A photograph just in from one of our drivers of the beautiful vista from Priests Leap in North County Kerry in Ireland.
Priests Leap is an infamous route passing through some of the wildest and most scenic country side in Ireland. The views from the top are both timeless and breath taking in equal measure, to the south you have Bantry Bay and the Sheen Valley and to the west and north you have the Caha Mountains and in the distance, the MacGillycuddy’s Reeks Mountain Range which includes Ireland’s highest mountain, Carrauntoohil at 1,039m.

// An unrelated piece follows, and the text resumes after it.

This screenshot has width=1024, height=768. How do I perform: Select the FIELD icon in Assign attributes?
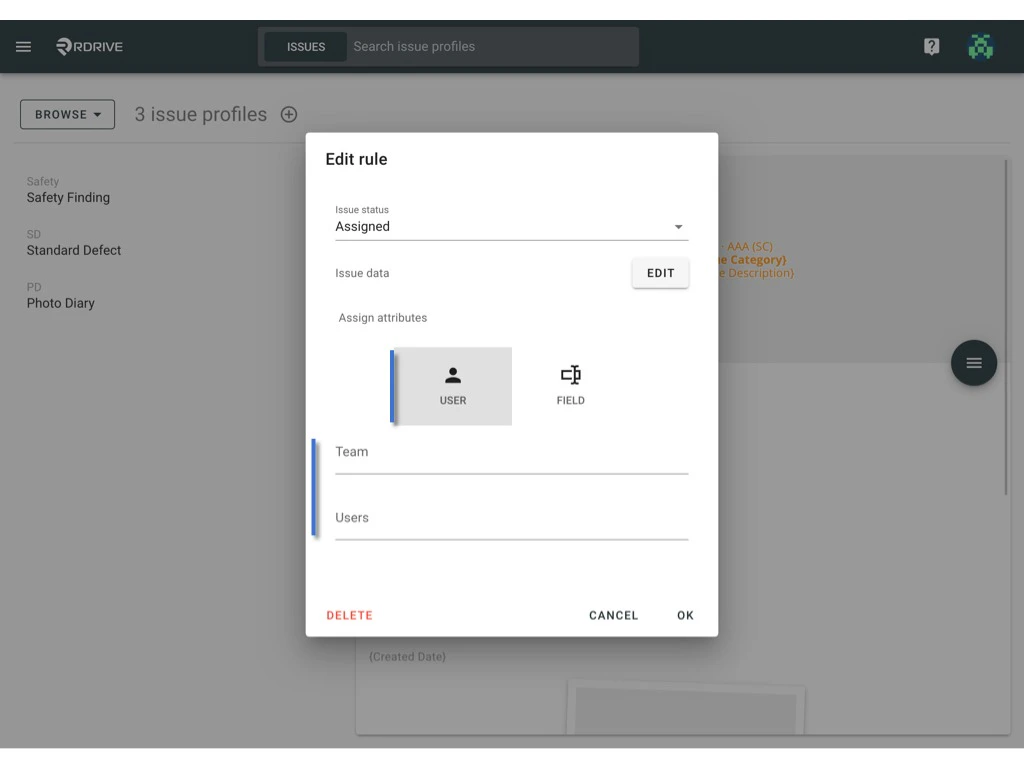571,375
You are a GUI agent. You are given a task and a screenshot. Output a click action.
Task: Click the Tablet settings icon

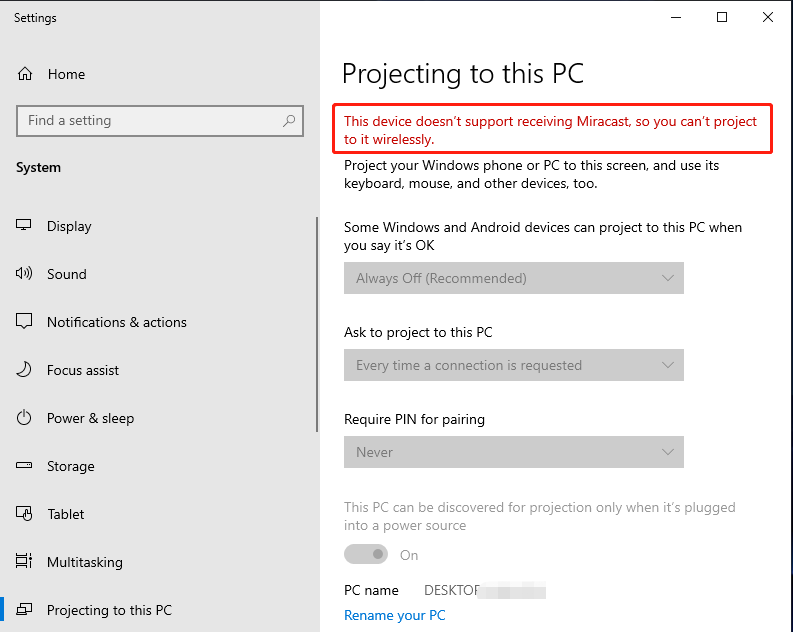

The story tells that before the dawn of day, a priest named Fr. James Archer, disguised as a lowly farmer, made his way on foot, to a sick person in the locality. The priest was carrying the ‘Secret Host’ which he kept hidden beneath his cloak and close to his heart. Fr. Archer was almost at his destination, when a peasant ran to his side and alerted him of approaching soldiers, by speaking the words that have been immortalised in the poem The Priests Leap written by the West Cork poet T.D. O’Sullivan.
‘Fly father fly the spies are out they watched you on your way
They’ve brought the soldiers on your track to seize you or to slay
Quick Father dear here stands my horse no whip or spur he’ll need
Mount you at once upon his back and put him to his speed
And then what course you’d better take ‘tis God alone that knows
Before you spreads a stormy sea, behind you come your foes’
The priest mounted the steed and rode in the direction of the mountain’s peak at Coomeenshrule but by this time, the soldiers had him surrounded on all sides. He managed to elude capture however, when his horse made a miraculous leap from the summit, over the bay and landed three miles away, just outside Bantry town.
The story concludes by explaining that the rock which the priest and horse struck as they landed, immediately turned to clay. The imprints of the horse’s head and knees, and also, the fingers of the priest, can be seen there to this day. In the summer of 1972, the community of Bantry erected a memorial plaque just outside the town where the mounted horse is said to have landed. This perpetuates the memory of the priest and his leap.